From: terje.mathisen@nospicedham.tmsw.no   
      
   Rod, this is almost certainly faster in real-life situations, very nice   
   catch. :-)   
      
   For unicode it is even nicer because the overhead of monocasing is so   
   much larger, and the extra overhead of doing an extra compare of the raw   
   values is close to zero (maximum is the cost of the branch instruction   
   itself).   
      
   I have also considered a sort-of-hybrid approach where you write a   
   flipcase() function, i.e. given a char it returns the opposite case if   
   that is defined:   
      
   int caseless_compare(const void *p1, const void *p2)   
   {   
    wchar a, b;   
    const unsigned wchar *s1 = p1;   
    const unsigned wchar *s2 = p2;   
      
    do {   
    while ((a = *s1++) == (b = *s2++)) {   
    if (!a) return 0;   
    }   
    } while (flipcase(a) == b);   
      
   // I have to monocase before I can know which wchar is larger!   
    return wtolower(a) - wtolower(b);   
   }   
      
   The savings here is that I do just one flipcase() call for each   
   non-matching position, but then I have to do two wide wtolower() calls   
   to determine the actual order.   
      
   I also considered using the result of flipcase(): It is only when that   
   is different from the input that we would need to monocase the other   
   char, right?   
      
   Except one crucial detail here:   
      
   How is stricmp() defined?   
      
   Does it always force uppercase/force lowercase before comparing?   
      
   The problem occurs because there are ascii characters which are located   
   between 'Z' and 'a', right?   
      
   These will be sorted either before or after an alphabetic char depending   
   on the case used for the compare, all other chars gives the same result.   
   ...   
   A bit of googling seems to indicate that the function is defined to   
   lowercase all chars _before_ the compare, so the OP had it right, and   
   the fastest sort will almost certanly come from a separate lowercased   
   set of strings!   
      
   Terje   
      
   Rod Pemberton wrote:   
   > On Sat, 24 Jun 2017 08:03:26 -0700 (PDT)   
   > "Rick C. Hodgin" wrote:   
   >   
   >> Can anybody help me optimize this code?   
   >>   
   >> [link]   
   >>   
   >> It doesn't use the stack for parameters, but two global variables   
   >> called leftptr and righptr which hold the input values.

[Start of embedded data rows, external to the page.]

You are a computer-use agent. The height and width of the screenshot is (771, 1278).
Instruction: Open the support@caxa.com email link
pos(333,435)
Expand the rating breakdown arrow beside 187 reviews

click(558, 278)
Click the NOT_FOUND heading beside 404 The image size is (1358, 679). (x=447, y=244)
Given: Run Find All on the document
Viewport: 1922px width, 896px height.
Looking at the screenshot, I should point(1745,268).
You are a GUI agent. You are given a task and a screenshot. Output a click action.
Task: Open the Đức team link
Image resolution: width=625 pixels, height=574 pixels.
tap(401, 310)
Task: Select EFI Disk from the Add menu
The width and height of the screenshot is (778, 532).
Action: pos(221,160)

It does   
   >> return in the eax register, so it can be used normally that way   
   >> for assignment.   
   >>   
   >> It's designed to be used as a custom assembly algorithm for a   
   >> stricmp() algorithm which follows this general pattern, which   
   >> is designed to be the target of a qsort() callback:   
   >>   
   >> int caseless_compare(const void *p1, const void *p2)   
   >> {   
   >> int d;   
   >> const unsigned char *s1 = p1;   
   >> const unsigned char *s2 = p2;   
   >>   
   >> while ((d = tolower(*s1) - tolower(*s2)) == 0 && *s1)   
   >> s1++, s2++;   
   >>   
   >> return d;   
   >> }   
   >>   
   >> Note that this algorithm returns negative, 0, or positive values,   
   >> which is different than other strcmp() algorithms which return -1,   
   >> 0, 1, but it can still work generically in this case because it's   
   >> the return result to qsort(), which only checks negative, positive,   
   >> or equal.   
   >>   
   >> I tried variations of the branch direction in my asm code, and this   
   >> one I posted was the best of those I tried.   
   >>   
   >> There's room for improvement, but I don't know what to look for.   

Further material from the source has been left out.